On the June 20th a firearms licencing team, backed up by more than 20 police including two armed officers- appeared at the premises of a Merseyside shooting club announcing that they were there to carry out an inspection. This was the latest in a series of such surprise visits to clubs, RFD’s and FAC holders in the north-west. When asked why they had chosen to visit unannounced on that day and in such numbers, the club’s personnel were told that it was just “routine”. As a result of this raid, officers confiscated a number of weapons and the club has now had its Home Office Approval revoked despite no changes having been made since it was renewed in January following a real routine inspection. An appeal has been lodged with the Home Office and club members must now await the outcome. Unsurprisingly many of them see this action as part of a wider campaign, both in Merseyside and beyond, aimed at reducing the number of legally held firearms. And if the club members are not able to find a new place to shoot at other approved ranges, it will only be a matter of time before these members are told their FAC’s will also be revoked.

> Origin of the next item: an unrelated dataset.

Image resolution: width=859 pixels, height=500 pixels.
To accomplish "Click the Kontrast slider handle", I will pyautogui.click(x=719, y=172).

On July 1st the BBC announced that Merseyside police was to receive £4 million from central Government to aid a new initiative called Operation Target, aimed at checking a runaway epidemic of gun and knife crime (up by a third in 2018) in the region. According to the Chief Superintendent Matt Boyle, who is heading up the operation, this will “put officers where they are most needed”. At which point we should ask why 20 of those officers were needed to carry out a routine visit to a gun club, when normally it requires no more than two? This becomes especially pertinent given that Mr Boyle’s boss, Merseyside Chief Constable Andy Cooke, spoke last year about the real source of gun crime in his bailiwick, as he confessed that his force was struggling to stem the rising supply of illegal firearms coming into the UK from overseas.
Chief Constable Cooke, who is also the national policing lead for serious organised crime, told the Guardian newspaper there was an increase in the supply of guns coming into Britain. Mr Cooke said he was worried the trend would continue into 2019, adding: “We in law enforcement expect the rise in new firearms to continue. We are doing all we can. We are not in a position to stop it anytime soon.”
Through no fault of Matt Boyle or Andy Cooke policing has become something of a numbers game.
Operational success is measured by their masters and the media in convictions handed out and goods seized. And under such circumstances which catches the eye most? The seizure of an illegal smuggled gun destined for the hands of a serious criminal with goodness knows what consequences or 100 legally held firearms confiscated because, at the very worst, of irregularities in the paperwork? And which makes for the better soundbite?